Write out exactly the lines running from the one with "Task: Click into the package search field" to the last line of the entries, keeping both the first and the last.

══ DATASET EXTRACT ══

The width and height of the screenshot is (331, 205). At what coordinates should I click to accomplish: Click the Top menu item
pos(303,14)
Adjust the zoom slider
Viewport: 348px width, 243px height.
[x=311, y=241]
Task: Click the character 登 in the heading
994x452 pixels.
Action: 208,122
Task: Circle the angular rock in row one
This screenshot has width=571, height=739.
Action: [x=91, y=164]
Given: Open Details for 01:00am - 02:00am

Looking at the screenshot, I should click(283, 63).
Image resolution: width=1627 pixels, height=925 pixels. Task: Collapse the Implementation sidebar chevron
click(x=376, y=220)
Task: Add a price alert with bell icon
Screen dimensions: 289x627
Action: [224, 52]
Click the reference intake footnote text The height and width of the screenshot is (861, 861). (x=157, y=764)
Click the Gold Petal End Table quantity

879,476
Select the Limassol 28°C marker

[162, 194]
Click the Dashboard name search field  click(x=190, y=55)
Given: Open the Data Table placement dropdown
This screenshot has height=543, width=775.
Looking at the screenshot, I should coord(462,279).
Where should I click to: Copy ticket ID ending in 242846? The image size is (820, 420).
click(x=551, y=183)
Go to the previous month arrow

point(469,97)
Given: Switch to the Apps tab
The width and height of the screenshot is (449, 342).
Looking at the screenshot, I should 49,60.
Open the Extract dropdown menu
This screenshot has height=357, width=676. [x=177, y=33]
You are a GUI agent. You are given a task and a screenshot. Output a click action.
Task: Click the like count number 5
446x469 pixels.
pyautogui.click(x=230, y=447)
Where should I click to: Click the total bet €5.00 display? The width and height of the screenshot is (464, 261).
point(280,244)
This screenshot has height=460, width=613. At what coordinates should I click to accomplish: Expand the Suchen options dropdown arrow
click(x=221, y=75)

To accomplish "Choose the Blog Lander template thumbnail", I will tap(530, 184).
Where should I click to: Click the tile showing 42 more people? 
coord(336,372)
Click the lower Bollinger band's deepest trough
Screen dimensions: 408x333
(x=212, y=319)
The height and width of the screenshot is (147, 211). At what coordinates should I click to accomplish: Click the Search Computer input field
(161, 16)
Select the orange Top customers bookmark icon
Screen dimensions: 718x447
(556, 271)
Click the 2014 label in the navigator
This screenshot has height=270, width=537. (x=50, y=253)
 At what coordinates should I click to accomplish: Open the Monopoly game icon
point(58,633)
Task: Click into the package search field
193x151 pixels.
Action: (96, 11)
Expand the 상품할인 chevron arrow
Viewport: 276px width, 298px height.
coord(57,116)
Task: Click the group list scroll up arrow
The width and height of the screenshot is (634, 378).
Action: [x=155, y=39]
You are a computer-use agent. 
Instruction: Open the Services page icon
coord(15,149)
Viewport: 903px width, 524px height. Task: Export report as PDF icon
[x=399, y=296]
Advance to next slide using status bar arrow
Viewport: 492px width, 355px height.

═══

**TASK RESULT**
Task: Click into the package search field
193x151 pixels.
Action: (96, 11)
Expand the 상품할인 chevron arrow
Viewport: 276px width, 298px height.
coord(57,116)
Task: Click the group list scroll up arrow
The width and height of the screenshot is (634, 378).
Action: [x=155, y=39]
You are a computer-use agent. 
Instruction: Open the Services page icon
coord(15,149)
Viewport: 903px width, 524px height. Task: Export report as PDF icon
[x=399, y=296]
Advance to next slide using status bar arrow
Viewport: 492px width, 355px height.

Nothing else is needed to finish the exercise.